[About this task] Given the records below, would you repeat exactly the lines that begin at the one containing "Forges-les-Eaux (275, 1271)" and end at the one containing "Лабораторія селекції і", inclusive?

[Record excerpts]
Content starts
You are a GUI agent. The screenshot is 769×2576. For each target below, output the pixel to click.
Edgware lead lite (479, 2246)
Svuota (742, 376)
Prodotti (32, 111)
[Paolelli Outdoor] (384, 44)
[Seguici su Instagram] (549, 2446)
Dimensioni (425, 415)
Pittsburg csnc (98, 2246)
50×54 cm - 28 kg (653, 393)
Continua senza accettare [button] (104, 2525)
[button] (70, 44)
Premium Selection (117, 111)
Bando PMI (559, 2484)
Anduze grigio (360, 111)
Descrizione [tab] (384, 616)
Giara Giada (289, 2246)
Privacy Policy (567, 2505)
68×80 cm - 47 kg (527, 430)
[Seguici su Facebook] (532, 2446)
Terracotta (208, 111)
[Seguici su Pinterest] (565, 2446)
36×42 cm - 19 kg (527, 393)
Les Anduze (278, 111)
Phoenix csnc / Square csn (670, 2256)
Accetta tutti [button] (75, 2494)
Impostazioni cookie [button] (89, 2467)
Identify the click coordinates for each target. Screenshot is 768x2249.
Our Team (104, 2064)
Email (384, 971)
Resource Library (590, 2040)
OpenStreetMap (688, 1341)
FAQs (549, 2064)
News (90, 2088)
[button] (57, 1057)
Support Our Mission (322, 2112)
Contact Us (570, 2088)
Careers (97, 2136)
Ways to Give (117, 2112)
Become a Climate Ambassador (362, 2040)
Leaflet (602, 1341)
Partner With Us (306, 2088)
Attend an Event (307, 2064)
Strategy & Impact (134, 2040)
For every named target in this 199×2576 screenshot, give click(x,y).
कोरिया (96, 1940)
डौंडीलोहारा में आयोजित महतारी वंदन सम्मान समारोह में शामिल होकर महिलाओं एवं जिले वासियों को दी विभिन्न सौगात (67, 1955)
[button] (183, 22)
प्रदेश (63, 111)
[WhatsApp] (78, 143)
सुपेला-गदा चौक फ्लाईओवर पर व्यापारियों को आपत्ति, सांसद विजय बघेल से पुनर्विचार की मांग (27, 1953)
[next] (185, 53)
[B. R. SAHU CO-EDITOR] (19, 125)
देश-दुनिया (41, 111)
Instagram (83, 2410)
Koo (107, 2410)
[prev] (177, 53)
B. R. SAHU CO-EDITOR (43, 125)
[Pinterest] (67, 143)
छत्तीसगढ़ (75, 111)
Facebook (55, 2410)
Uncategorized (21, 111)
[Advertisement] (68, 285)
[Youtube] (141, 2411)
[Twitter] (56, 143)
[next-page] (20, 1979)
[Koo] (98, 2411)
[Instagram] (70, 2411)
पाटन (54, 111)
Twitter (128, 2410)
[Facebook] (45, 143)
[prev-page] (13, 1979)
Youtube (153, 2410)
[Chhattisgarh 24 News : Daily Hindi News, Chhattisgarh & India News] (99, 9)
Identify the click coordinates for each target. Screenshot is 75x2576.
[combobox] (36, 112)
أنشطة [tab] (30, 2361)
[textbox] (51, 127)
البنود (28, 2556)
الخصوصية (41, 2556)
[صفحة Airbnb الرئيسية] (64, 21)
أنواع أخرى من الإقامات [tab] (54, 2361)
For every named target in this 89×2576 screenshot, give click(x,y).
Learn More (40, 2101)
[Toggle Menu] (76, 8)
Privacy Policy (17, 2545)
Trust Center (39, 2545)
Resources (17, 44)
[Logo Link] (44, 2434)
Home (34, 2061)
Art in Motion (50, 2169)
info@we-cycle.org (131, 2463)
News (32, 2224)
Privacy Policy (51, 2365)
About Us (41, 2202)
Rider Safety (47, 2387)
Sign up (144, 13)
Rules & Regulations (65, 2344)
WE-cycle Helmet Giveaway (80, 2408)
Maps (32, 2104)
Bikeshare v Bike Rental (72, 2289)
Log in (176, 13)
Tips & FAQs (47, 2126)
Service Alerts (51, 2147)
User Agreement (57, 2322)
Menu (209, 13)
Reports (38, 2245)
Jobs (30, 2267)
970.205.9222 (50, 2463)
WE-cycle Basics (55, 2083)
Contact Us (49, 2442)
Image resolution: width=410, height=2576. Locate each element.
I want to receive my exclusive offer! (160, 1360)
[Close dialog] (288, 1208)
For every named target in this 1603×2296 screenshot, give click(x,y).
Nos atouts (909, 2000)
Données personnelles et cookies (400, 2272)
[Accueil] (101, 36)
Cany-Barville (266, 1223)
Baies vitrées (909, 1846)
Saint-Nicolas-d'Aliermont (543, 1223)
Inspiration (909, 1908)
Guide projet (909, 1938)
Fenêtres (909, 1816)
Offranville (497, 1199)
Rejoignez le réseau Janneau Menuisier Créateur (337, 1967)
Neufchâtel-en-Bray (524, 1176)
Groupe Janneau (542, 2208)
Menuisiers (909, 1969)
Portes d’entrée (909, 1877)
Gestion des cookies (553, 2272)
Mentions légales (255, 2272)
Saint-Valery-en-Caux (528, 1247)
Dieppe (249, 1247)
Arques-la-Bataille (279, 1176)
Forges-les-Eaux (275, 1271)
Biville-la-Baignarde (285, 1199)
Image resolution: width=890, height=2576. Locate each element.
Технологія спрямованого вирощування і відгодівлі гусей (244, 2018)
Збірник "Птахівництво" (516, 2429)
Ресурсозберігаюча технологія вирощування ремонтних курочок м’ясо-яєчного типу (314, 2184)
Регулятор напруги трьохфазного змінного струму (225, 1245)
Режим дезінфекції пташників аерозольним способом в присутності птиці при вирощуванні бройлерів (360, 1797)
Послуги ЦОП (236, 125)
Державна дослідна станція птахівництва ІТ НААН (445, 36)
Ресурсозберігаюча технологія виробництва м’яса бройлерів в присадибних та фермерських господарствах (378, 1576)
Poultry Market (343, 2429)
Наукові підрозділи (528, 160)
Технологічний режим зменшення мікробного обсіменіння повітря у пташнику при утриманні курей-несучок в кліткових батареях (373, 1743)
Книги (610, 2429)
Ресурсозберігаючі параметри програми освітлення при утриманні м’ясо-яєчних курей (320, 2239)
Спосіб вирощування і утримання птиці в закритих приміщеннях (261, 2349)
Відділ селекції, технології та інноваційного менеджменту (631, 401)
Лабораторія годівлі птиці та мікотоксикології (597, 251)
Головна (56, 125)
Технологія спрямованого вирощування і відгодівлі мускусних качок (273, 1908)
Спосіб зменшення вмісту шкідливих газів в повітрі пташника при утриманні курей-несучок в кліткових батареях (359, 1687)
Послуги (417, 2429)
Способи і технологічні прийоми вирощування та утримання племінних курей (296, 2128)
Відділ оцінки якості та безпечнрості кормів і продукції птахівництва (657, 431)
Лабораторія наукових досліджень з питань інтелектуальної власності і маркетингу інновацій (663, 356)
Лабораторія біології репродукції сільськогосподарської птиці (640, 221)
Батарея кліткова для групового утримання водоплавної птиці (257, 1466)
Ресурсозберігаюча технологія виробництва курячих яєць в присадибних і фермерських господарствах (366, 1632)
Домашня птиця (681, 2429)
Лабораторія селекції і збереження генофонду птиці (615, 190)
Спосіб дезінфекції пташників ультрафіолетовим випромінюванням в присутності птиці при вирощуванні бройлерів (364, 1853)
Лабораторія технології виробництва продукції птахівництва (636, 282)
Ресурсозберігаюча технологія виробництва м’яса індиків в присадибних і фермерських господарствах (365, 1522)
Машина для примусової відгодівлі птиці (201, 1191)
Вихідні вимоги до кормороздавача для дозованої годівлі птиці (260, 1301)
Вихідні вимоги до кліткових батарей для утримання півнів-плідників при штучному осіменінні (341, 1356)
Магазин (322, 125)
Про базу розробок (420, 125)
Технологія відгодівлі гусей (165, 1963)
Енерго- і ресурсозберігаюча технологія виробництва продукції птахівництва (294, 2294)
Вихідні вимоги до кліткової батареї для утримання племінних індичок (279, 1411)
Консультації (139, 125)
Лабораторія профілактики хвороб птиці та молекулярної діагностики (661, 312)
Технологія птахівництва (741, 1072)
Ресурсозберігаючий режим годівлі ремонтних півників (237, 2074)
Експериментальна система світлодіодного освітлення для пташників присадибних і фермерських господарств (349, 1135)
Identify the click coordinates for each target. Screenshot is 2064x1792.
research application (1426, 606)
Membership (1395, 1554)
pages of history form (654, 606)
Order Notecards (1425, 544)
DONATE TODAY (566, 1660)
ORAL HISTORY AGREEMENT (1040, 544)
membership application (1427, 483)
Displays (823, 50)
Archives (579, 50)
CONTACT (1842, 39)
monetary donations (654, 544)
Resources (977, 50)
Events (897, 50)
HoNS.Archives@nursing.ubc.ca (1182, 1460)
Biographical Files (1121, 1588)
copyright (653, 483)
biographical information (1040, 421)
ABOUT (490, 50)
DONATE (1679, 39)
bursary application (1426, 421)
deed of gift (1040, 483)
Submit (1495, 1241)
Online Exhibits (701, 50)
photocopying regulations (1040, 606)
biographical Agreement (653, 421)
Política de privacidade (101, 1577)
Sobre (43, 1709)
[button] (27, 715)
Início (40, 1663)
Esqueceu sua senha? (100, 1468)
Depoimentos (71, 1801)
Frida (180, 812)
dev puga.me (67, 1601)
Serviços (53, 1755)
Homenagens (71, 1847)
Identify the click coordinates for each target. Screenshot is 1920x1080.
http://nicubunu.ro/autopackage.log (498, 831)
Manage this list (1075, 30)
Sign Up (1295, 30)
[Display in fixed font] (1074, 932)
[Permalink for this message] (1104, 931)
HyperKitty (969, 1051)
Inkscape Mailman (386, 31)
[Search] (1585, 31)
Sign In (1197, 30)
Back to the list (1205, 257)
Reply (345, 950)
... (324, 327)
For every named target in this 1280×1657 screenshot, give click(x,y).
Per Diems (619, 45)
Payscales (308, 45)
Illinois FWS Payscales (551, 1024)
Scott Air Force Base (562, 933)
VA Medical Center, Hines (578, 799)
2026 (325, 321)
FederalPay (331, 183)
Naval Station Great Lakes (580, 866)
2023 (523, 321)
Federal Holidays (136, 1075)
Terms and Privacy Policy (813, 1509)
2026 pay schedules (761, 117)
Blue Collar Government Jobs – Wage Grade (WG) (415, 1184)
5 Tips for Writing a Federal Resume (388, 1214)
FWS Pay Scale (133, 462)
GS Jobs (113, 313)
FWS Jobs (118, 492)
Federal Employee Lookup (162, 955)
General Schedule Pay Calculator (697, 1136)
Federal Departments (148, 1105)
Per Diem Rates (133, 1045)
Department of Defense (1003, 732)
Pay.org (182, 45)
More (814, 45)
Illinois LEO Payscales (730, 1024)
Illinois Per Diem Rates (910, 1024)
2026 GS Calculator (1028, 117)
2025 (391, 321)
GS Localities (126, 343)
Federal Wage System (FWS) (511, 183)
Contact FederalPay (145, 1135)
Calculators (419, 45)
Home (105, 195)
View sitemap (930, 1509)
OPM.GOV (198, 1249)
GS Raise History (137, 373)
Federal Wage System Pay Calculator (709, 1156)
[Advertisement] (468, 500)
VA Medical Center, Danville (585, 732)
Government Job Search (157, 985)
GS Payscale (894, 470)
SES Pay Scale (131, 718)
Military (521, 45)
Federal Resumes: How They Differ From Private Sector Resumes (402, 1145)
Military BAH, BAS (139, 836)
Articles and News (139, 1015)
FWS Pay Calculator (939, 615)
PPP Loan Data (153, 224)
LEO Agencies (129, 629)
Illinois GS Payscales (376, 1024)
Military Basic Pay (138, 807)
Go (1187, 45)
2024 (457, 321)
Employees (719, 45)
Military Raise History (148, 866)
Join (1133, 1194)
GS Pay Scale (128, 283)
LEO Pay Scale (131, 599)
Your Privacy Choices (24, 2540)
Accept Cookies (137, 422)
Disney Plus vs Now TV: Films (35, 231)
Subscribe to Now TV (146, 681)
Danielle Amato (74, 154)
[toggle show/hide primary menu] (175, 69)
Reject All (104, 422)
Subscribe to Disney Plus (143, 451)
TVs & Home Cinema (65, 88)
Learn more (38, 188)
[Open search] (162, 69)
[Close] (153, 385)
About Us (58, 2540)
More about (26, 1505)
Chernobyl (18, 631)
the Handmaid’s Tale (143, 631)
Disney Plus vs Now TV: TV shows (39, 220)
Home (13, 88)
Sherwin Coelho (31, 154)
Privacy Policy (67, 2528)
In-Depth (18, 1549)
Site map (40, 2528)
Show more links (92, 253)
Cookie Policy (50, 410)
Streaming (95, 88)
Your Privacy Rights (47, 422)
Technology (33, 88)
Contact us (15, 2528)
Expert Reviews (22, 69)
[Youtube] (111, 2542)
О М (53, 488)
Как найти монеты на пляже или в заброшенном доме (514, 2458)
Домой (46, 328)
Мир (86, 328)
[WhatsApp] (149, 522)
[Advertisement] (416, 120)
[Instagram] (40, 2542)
Content ends
[Written reply]
Forges-les-Eaux (275, 1271)
Biville-la-Baignarde (285, 1199)
Image resolution: width=890, height=2576. Locate each element.
Технологія спрямованого вирощування і відгодівлі гусей (244, 2018)
Збірник "Птахівництво" (516, 2429)
Ресурсозберігаюча технологія вирощування ремонтних курочок м’ясо-яєчного типу (314, 2184)
Регулятор напруги трьохфазного змінного струму (225, 1245)
Режим дезінфекції пташників аерозольним способом в присутності птиці при вирощуванні бройлерів (360, 1797)
Послуги ЦОП (236, 125)
Державна дослідна станція птахівництва ІТ НААН (445, 36)
Ресурсозберігаюча технологія виробництва м’яса бройлерів в присадибних та фермерських господарствах (378, 1576)
Poultry Market (343, 2429)
Наукові підрозділи (528, 160)
Технологічний режим зменшення мікробного обсіменіння повітря у пташнику при утриманні курей-несучок в кліткових батареях (373, 1743)
Книги (610, 2429)
Ресурсозберігаючі параметри програми освітлення при утриманні м’ясо-яєчних курей (320, 2239)
Спосіб вирощування і утримання птиці в закритих приміщеннях (261, 2349)
Відділ селекції, технології та інноваційного менеджменту (631, 401)
Лабораторія годівлі птиці та мікотоксикології (597, 251)
Головна (56, 125)
Технологія спрямованого вирощування і відгодівлі мускусних качок (273, 1908)
Спосіб зменшення вмісту шкідливих газів в повітрі пташника при утриманні курей-несучок в кліткових батареях (359, 1687)
Послуги (417, 2429)
Способи і технологічні прийоми вирощування та утримання племінних курей (296, 2128)
Відділ оцінки якості та безпечнрості кормів і продукції птахівництва (657, 431)
Лабораторія наукових досліджень з питань інтелектуальної власності і маркетингу інновацій (663, 356)
Лабораторія біології репродукції сільськогосподарської птиці (640, 221)
Батарея кліткова для групового утримання водоплавної птиці (257, 1466)
Ресурсозберігаюча технологія виробництва курячих яєць в присадибних і фермерських господарствах (366, 1632)
Домашня птиця (681, 2429)
Лабораторія селекції і збереження генофонду птиці (615, 190)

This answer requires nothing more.